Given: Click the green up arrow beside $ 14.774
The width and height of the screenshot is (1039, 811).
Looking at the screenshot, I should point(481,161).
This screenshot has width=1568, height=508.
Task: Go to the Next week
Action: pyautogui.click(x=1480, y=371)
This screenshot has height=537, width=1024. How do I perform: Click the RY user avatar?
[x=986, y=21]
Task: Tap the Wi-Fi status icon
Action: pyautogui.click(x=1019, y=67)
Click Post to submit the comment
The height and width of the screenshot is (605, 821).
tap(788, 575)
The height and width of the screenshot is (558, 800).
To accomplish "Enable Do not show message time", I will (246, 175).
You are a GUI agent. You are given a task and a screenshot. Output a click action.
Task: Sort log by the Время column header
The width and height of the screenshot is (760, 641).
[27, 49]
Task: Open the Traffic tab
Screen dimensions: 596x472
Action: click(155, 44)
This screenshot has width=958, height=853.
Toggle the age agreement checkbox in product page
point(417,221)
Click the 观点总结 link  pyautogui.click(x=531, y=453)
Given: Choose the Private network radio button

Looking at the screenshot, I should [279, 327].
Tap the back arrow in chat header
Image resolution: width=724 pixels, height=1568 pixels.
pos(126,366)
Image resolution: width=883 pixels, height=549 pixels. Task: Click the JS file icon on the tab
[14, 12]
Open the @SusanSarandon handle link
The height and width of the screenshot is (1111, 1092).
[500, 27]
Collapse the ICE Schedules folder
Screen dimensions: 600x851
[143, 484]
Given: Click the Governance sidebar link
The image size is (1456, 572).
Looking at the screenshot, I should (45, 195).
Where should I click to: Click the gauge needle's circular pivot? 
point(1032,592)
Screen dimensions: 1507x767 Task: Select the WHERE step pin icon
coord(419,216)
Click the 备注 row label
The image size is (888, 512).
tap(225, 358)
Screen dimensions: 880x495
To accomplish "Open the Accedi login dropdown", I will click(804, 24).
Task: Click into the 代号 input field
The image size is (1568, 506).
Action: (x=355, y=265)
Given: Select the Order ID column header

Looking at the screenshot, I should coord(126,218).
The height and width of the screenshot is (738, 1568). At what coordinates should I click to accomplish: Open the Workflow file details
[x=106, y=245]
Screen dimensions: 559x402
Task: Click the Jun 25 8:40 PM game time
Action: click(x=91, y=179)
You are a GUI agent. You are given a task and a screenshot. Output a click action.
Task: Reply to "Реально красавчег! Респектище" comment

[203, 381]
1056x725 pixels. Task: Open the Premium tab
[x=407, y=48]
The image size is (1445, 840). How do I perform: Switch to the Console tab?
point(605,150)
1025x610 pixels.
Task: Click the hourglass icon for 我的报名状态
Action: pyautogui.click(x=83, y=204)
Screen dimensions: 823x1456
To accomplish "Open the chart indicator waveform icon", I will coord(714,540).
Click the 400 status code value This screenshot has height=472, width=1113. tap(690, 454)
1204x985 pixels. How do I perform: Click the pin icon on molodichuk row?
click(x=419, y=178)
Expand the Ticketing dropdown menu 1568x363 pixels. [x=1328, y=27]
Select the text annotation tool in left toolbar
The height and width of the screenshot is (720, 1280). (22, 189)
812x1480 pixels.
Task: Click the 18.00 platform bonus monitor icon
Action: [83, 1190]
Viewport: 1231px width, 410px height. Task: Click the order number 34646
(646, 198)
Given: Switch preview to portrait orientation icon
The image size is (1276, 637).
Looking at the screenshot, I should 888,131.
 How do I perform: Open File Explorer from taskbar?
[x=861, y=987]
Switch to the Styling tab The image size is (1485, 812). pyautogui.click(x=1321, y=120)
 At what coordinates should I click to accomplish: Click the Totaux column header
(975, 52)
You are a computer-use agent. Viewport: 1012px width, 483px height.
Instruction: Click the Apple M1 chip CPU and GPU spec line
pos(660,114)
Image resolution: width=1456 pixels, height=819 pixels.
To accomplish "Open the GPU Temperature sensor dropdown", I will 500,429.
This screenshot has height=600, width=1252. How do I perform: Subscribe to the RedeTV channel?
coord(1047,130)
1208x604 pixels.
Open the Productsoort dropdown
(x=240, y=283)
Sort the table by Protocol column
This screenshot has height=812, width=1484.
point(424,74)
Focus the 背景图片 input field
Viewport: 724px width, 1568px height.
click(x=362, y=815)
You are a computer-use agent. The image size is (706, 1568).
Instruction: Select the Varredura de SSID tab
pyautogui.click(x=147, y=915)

++++++++++++++++++++

▶ _Work task_: Look through the data above. Find each line with the string "Sort" and copy it.

▶ _Output of the task_:
Task: Sort log by the Время column header
Sort the table by Protocol column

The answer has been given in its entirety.